Adrian is concerned with the suggestion that anything in the Bible might be culturally conditioned. Wake up and smell the coffee, Adrian! Practically all of Hebrew scriptures is about leading people from here to there. The narrative is built around the exodus, about physically moving from here to there, and then that becomes a metaphor for spirituality. On what basis would one imagine that what God taught them would be anything other than culturally conditioned?
But there is explicit scripture for this as well:
I also gave them statutes that were not good, and judgments by which they could not live. — Ezekiel 20:25, my translation
The whole context of that verse is worth studying, as is the entire book of Ezekiel. In fact, looking at Ezekiel and Jeremiah as they deal with the Babylonian exile is a theological exercise well worth the time. The exile did not occur with its theological context all ready to go. These prophets, and 2nd Isaiah after them, had to build that context in the people’s mind. The success of this enterprise is demonstrated by the survival of Judaism.
I think Paul reflects this somewhat with his concept of the law as a schoolmaster (Galatians 3:24).

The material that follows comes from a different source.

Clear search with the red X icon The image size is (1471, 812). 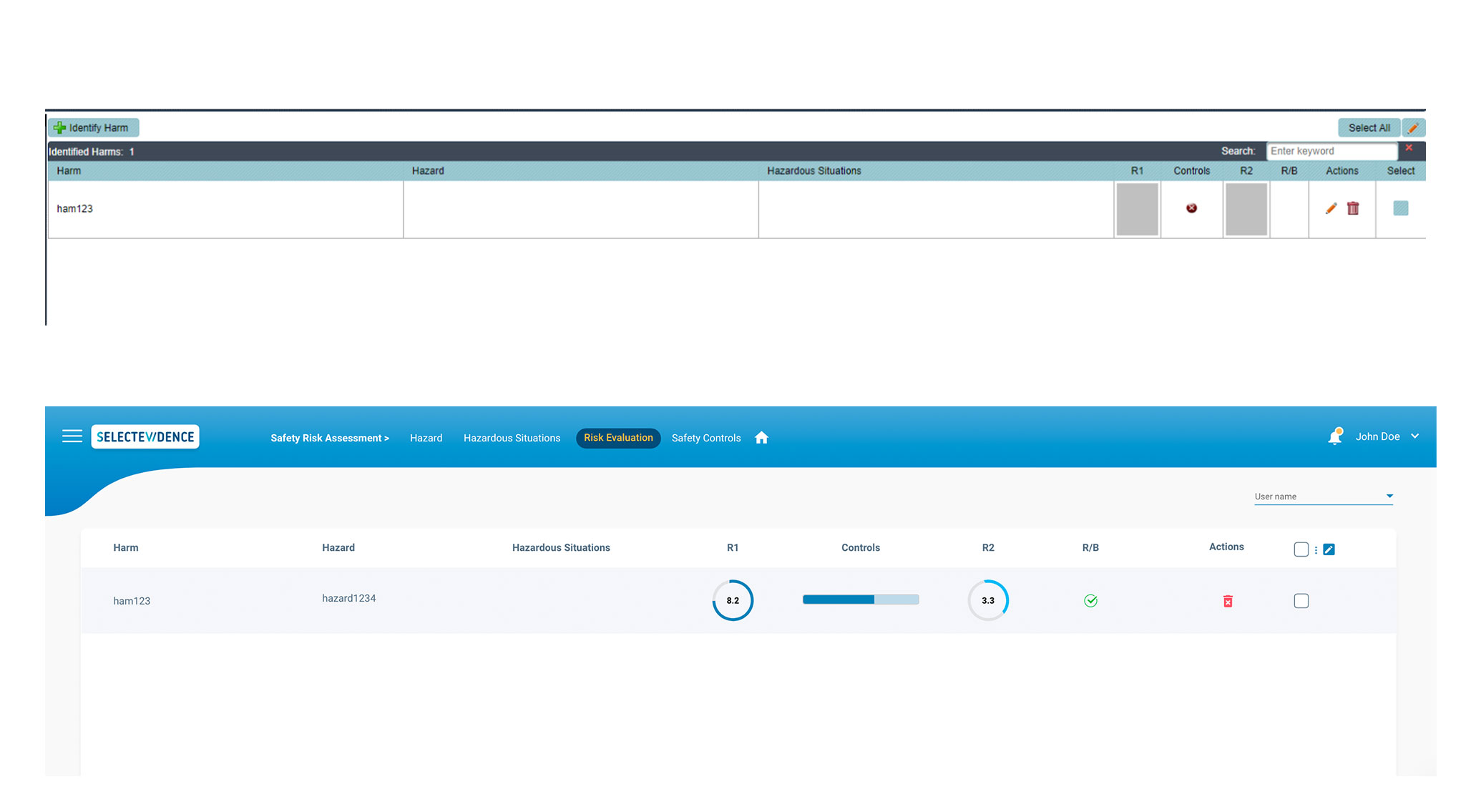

God’s revelation is not always intended to be eternal in the form in which it was given. Even Jesus, God in the flesh, had a temporal context in which he spoke and acted.
Dave Warnock, however, responds to this in somewhat more detail and with some excellent scriptures. I commend his post, Sub-Biblical arguments against Steve Chalke to you for study and thought.
Now that you did that (you did go and read Dave’s post, right?) let me just comment that one doesn’t honor scripture by pretending it is something it is not, and was never intended to be. One honors scripture, I believe, by taking it as it is, as much as one is able.